Typical breakfast menus
Green chile strata, poppy-seed muffins, fruit*
Blue-corn blueberry pancakes, baked egg, fine pepper bacon, fruit*
Scrambled eggs, French Toast, maple sausage, fruit.
Spinach frittata, apricot scones, sausage, fruit*
Breakfast burritos, homemade salsa, morning glory muffins, fruit*
Omelette with with your choice of cheese, bacon, mushrooms, peppers,
onions, garlic, spinach and cilantro, waffle, fruit*
*All breakfasts include a medley of 5 to 7 different fresh-cut fruits, melons and berries. In season we may serve organic apricots and sliced pears from our trees.

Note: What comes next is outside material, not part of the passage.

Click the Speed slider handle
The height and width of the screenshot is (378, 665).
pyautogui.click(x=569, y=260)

Special Diets: The Lodge keeps Rice Milk, Vegan spreads, Gluten free cereals and pancake mixes on hand. Please let us know at least 48 hours in advance if you have dietary limitations or allergies.

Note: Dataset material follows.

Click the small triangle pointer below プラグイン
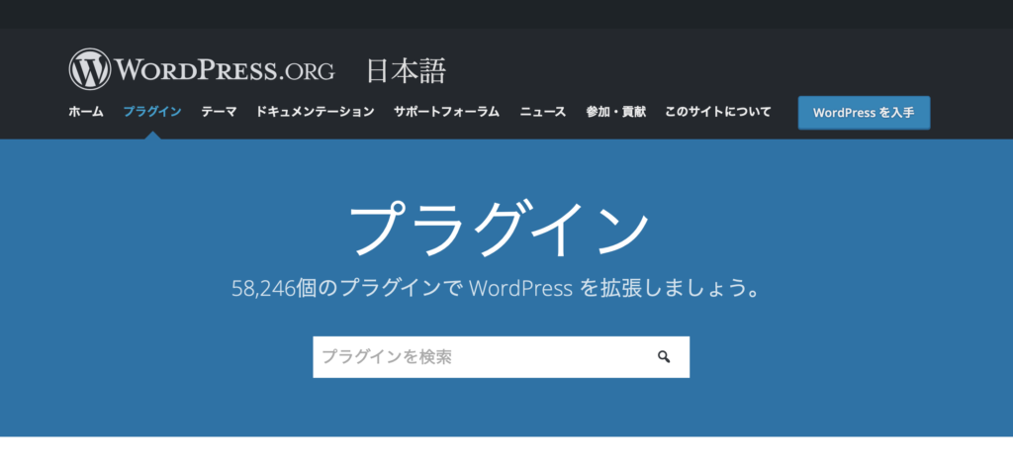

Breakfast Music. Charles usually plays the piano during breakfast, always sweet, sometimes upbeat. Occasionally guests will join in. If you can sing and carry the melody, Charles will sing harmony.“Special place. The wait staff in the breakfast room were so caring. The dogs, the piano, (thanks Charles) and the friendly atmosphere made us feel so much at home.” —Art & Chrystie, Tulsa, 7/21/09
Continental Breakfast. Coffee is available by 6:15 a.m. We use the finest coffee (Peets or equivalent) and we brew it strong. A variety of teas are available: classic black English Breakfast Tea and Earl Gray to Celestial Seasonings herbal and green teas. You can toast white, whole wheat, or raisin bread, or English muffins with a selection of jams and butter. Yogurt on ice is always set out, as well as a variety of dry breakfast cereals, whole milk, 2 percent milk, and half-and-half. Ice is set out with orange juice, and cran-raspberry juice. These “Continental Breakfast” items are available buffet-style from 6:15 to 9:00 a.m. and you may enjoy them by themselves, or in addition to the full breakfast, which is served at your table from 7:30 to 9 a.m.

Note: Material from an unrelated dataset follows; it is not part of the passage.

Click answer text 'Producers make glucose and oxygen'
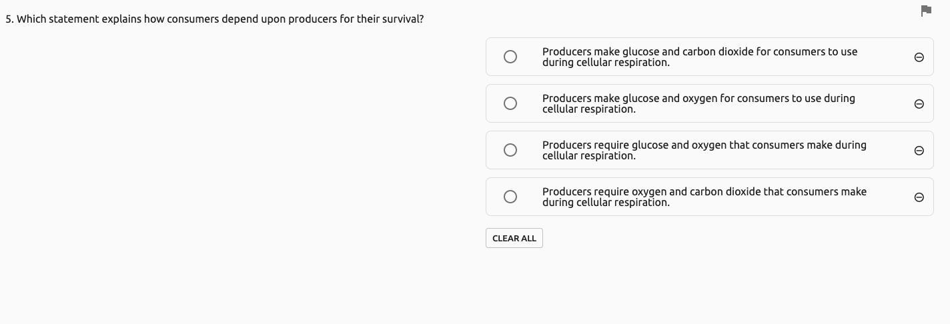Viewport: 950px width, 324px height. click(698, 103)
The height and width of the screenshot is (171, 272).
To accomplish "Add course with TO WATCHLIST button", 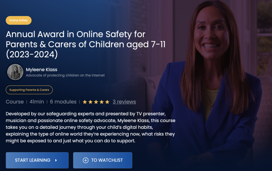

Home-made jam and chutney. San Geronimo has about ten apricot trees, one apple tree, and one very prolific 30-foot tall pear tree on the property. From these fruit, Charles makes pear chutney, apricot jam and apricot chipotle barbecue sauce. Try some on your toast or muffin.“Our room was very nice. Such a peaceful place the the blue corn pancakes are to die for! Loved every minute of our stay!” —Tris & Jesse, Colorado, 7/19/09
Special Dietary Needs. San Geronimo will gladly accommodate special diets, so long as we are given advance notice.
-----------------------------------------------Souvenirs. Your morning coffee or tea will be served in attractive San Geronimo mugs. These are available for purchase in white or brown for $7.00. You can also take home a San Geronimo water bottle for $14.00 or an insulated travel cup for $19.00 tax included.
Water. All rooms have tap water that is pure well water and tastes great. The same pure well water is served at breakfast. If you prefer, chilled bottled water is available for $1.00 per bottle.
Sodas, Snacks and Ice. As a service to our guests, a variety of snacks, microwave popcorn, sodas and bottled water are available for $1.00 each. We use the honor system. You can put the money in the basket or pay at checkout.
Wine Bottle Openers. You are welcome to bring wine or other alcoholic beverages. Glasses and bottle openers are available.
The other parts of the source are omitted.